Top of Exercise material

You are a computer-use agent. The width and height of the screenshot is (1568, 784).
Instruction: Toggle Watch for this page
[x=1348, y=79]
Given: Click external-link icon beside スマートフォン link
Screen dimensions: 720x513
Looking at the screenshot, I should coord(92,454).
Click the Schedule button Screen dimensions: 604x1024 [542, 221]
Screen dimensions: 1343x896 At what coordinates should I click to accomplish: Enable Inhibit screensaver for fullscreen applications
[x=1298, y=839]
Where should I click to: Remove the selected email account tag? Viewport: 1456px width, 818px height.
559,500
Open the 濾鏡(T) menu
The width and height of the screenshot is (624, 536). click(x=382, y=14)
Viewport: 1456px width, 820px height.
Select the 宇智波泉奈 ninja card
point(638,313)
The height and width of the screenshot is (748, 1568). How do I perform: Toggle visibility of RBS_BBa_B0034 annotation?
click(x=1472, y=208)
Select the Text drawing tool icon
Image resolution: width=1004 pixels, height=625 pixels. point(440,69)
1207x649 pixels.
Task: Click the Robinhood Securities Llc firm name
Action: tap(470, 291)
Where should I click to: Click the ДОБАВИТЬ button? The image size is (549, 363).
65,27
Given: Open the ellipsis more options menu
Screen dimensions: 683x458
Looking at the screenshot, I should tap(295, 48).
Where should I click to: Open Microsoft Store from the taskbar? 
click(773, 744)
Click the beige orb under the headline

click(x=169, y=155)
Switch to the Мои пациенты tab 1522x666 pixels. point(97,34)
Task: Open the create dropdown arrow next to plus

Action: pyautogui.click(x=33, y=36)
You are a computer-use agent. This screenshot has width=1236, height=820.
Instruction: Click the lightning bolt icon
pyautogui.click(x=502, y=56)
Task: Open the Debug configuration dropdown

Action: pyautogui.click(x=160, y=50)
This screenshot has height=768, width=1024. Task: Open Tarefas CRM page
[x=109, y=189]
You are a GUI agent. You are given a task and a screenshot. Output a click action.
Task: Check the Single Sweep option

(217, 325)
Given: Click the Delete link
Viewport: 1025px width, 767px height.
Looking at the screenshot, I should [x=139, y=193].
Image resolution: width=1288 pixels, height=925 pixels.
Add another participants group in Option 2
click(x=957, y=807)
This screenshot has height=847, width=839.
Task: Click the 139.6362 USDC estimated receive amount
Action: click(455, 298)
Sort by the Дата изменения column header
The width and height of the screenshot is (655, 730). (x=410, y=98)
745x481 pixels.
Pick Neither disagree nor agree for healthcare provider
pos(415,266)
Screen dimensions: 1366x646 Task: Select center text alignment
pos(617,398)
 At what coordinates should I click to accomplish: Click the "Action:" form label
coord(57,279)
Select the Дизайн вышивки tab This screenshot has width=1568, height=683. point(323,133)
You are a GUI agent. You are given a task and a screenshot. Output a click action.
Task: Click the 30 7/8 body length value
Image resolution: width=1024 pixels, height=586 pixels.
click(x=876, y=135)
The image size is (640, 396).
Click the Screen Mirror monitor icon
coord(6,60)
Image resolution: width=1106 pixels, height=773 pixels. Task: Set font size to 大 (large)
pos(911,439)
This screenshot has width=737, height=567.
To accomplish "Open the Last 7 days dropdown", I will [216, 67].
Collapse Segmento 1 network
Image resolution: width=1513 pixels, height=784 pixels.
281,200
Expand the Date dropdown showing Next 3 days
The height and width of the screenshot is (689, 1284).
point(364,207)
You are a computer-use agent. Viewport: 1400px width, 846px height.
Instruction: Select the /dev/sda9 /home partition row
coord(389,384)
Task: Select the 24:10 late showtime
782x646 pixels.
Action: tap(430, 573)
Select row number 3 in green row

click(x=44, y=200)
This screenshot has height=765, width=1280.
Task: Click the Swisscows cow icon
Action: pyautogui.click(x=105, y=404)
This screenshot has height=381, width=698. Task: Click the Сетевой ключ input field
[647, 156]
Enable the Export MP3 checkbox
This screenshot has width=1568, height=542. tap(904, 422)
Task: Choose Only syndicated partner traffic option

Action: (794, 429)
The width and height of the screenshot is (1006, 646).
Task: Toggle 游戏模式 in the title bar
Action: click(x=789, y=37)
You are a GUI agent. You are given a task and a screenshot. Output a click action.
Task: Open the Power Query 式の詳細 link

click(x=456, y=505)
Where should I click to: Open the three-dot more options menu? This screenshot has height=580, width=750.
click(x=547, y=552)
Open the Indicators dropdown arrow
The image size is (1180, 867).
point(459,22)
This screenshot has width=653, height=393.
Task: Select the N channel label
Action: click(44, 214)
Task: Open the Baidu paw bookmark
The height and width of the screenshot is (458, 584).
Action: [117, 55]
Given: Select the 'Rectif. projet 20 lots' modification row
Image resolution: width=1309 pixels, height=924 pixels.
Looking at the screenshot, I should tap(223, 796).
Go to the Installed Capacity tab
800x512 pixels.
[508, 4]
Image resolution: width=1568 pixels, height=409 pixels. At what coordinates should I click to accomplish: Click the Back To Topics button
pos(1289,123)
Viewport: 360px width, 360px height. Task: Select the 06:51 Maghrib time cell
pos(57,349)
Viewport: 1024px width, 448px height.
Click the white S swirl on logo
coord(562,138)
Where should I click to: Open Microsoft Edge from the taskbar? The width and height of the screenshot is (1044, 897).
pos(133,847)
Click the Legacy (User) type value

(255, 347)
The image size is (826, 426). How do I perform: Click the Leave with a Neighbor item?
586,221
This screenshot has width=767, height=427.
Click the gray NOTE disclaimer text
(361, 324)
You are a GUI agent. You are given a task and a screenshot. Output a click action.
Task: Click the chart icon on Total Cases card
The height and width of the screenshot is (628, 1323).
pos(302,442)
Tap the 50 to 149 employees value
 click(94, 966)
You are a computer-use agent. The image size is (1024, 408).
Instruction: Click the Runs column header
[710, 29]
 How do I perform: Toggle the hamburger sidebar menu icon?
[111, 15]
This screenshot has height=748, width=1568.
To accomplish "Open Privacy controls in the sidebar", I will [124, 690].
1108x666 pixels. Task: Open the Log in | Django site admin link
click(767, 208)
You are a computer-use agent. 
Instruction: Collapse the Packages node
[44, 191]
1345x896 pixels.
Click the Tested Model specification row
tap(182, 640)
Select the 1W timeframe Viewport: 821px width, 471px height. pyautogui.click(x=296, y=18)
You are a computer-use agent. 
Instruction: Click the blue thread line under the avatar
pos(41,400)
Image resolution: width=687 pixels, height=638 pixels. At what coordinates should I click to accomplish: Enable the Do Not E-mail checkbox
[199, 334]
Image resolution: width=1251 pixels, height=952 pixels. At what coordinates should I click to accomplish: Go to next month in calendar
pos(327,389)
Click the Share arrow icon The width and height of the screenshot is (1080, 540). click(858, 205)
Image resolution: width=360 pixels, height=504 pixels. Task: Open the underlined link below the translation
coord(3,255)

Bottom of Exercise material

**What the task requires**
All of the material above should be set down again, unaltered.

**Solution to the problem**
You are a computer-use agent. The width and height of the screenshot is (1568, 784).
Instruction: Toggle Watch for this page
[x=1348, y=79]
Given: Click external-link icon beside スマートフォン link
Screen dimensions: 720x513
Looking at the screenshot, I should coord(92,454).
Click the Schedule button Screen dimensions: 604x1024 [542, 221]
Screen dimensions: 1343x896 At what coordinates should I click to accomplish: Enable Inhibit screensaver for fullscreen applications
[x=1298, y=839]
Where should I click to: Remove the selected email account tag? Viewport: 1456px width, 818px height.
559,500
Open the 濾鏡(T) menu
The width and height of the screenshot is (624, 536). click(x=382, y=14)
Viewport: 1456px width, 820px height.
Select the 宇智波泉奈 ninja card
point(638,313)
The height and width of the screenshot is (748, 1568). How do I perform: Toggle visibility of RBS_BBa_B0034 annotation?
click(x=1472, y=208)
Select the Text drawing tool icon
Image resolution: width=1004 pixels, height=625 pixels. point(440,69)
1207x649 pixels.
Task: Click the Robinhood Securities Llc firm name
Action: tap(470, 291)
Where should I click to: Click the ДОБАВИТЬ button? The image size is (549, 363).
65,27
Given: Open the ellipsis more options menu
Screen dimensions: 683x458
Looking at the screenshot, I should tap(295, 48).
Where should I click to: Open Microsoft Store from the taskbar? 
click(773, 744)
Click the beige orb under the headline

click(x=169, y=155)
Switch to the Мои пациенты tab 1522x666 pixels. point(97,34)
Task: Open the create dropdown arrow next to plus

Action: pyautogui.click(x=33, y=36)
You are a computer-use agent. This screenshot has width=1236, height=820.
Instruction: Click the lightning bolt icon
pyautogui.click(x=502, y=56)
Task: Open the Debug configuration dropdown

Action: pyautogui.click(x=160, y=50)
This screenshot has height=768, width=1024. Task: Open Tarefas CRM page
[x=109, y=189]
You are a GUI agent. You are given a task and a screenshot. Output a click action.
Task: Check the Single Sweep option

(217, 325)
Given: Click the Delete link
Viewport: 1025px width, 767px height.
Looking at the screenshot, I should [x=139, y=193].
Image resolution: width=1288 pixels, height=925 pixels.
Add another participants group in Option 2
click(x=957, y=807)
This screenshot has height=847, width=839.
Task: Click the 139.6362 USDC estimated receive amount
Action: click(455, 298)
Sort by the Дата изменения column header
The width and height of the screenshot is (655, 730). (x=410, y=98)
745x481 pixels.
Pick Neither disagree nor agree for healthcare provider
pos(415,266)
Screen dimensions: 1366x646 Task: Select center text alignment
pos(617,398)
 At what coordinates should I click to accomplish: Click the "Action:" form label
coord(57,279)
Select the Дизайн вышивки tab This screenshot has width=1568, height=683. point(323,133)
You are a GUI agent. You are given a task and a screenshot. Output a click action.
Task: Click the 30 7/8 body length value
Image resolution: width=1024 pixels, height=586 pixels.
click(x=876, y=135)
The image size is (640, 396).
Click the Screen Mirror monitor icon
coord(6,60)
Image resolution: width=1106 pixels, height=773 pixels. Task: Set font size to 大 (large)
pos(911,439)
This screenshot has width=737, height=567.
To accomplish "Open the Last 7 days dropdown", I will [216, 67].
Collapse Segmento 1 network
Image resolution: width=1513 pixels, height=784 pixels.
281,200
Expand the Date dropdown showing Next 3 days
The height and width of the screenshot is (689, 1284).
point(364,207)
You are a computer-use agent. Viewport: 1400px width, 846px height.
Instruction: Select the /dev/sda9 /home partition row
coord(389,384)
Task: Select the 24:10 late showtime
782x646 pixels.
Action: tap(430, 573)
Select row number 3 in green row

click(x=44, y=200)
This screenshot has height=765, width=1280.
Task: Click the Swisscows cow icon
Action: pyautogui.click(x=105, y=404)
This screenshot has height=381, width=698. Task: Click the Сетевой ключ input field
[647, 156]
Enable the Export MP3 checkbox
This screenshot has width=1568, height=542. tap(904, 422)
Task: Choose Only syndicated partner traffic option

Action: (794, 429)
The width and height of the screenshot is (1006, 646).
Task: Toggle 游戏模式 in the title bar
Action: click(x=789, y=37)
You are a GUI agent. You are given a task and a screenshot. Output a click action.
Task: Open the Power Query 式の詳細 link

click(x=456, y=505)
Where should I click to: Open the three-dot more options menu? This screenshot has height=580, width=750.
click(x=547, y=552)
Open the Indicators dropdown arrow
The image size is (1180, 867).
point(459,22)
This screenshot has width=653, height=393.
Task: Select the N channel label
Action: click(44, 214)
Task: Open the Baidu paw bookmark
The height and width of the screenshot is (458, 584).
Action: [117, 55]
Given: Select the 'Rectif. projet 20 lots' modification row
Image resolution: width=1309 pixels, height=924 pixels.
Looking at the screenshot, I should tap(223, 796).
Go to the Installed Capacity tab
800x512 pixels.
[508, 4]
Image resolution: width=1568 pixels, height=409 pixels. At what coordinates should I click to accomplish: Click the Back To Topics button
pos(1289,123)
Viewport: 360px width, 360px height. Task: Select the 06:51 Maghrib time cell
pos(57,349)
Viewport: 1024px width, 448px height.
Click the white S swirl on logo
coord(562,138)
Where should I click to: Open Microsoft Edge from the taskbar? The width and height of the screenshot is (1044, 897).
pos(133,847)
Click the Legacy (User) type value

(255, 347)
The image size is (826, 426). How do I perform: Click the Leave with a Neighbor item?
586,221
This screenshot has width=767, height=427.
Click the gray NOTE disclaimer text
(361, 324)
You are a GUI agent. You are given a task and a screenshot. Output a click action.
Task: Click the chart icon on Total Cases card
The height and width of the screenshot is (628, 1323).
pos(302,442)
Tap the 50 to 149 employees value
 click(94, 966)
You are a computer-use agent. The image size is (1024, 408).
Instruction: Click the Runs column header
[710, 29]
 How do I perform: Toggle the hamburger sidebar menu icon?
[111, 15]
This screenshot has height=748, width=1568.
To accomplish "Open Privacy controls in the sidebar", I will [124, 690].
1108x666 pixels. Task: Open the Log in | Django site admin link
click(767, 208)
You are a computer-use agent. 
Instruction: Collapse the Packages node
[44, 191]
1345x896 pixels.
Click the Tested Model specification row
tap(182, 640)
Select the 1W timeframe Viewport: 821px width, 471px height. pyautogui.click(x=296, y=18)
You are a computer-use agent. 
Instruction: Click the blue thread line under the avatar
pos(41,400)
Image resolution: width=687 pixels, height=638 pixels. At what coordinates should I click to accomplish: Enable the Do Not E-mail checkbox
[199, 334]
Image resolution: width=1251 pixels, height=952 pixels. At what coordinates should I click to accomplish: Go to next month in calendar
pos(327,389)
Click the Share arrow icon The width and height of the screenshot is (1080, 540). click(858, 205)
Image resolution: width=360 pixels, height=504 pixels. Task: Open the underlined link below the translation
coord(3,255)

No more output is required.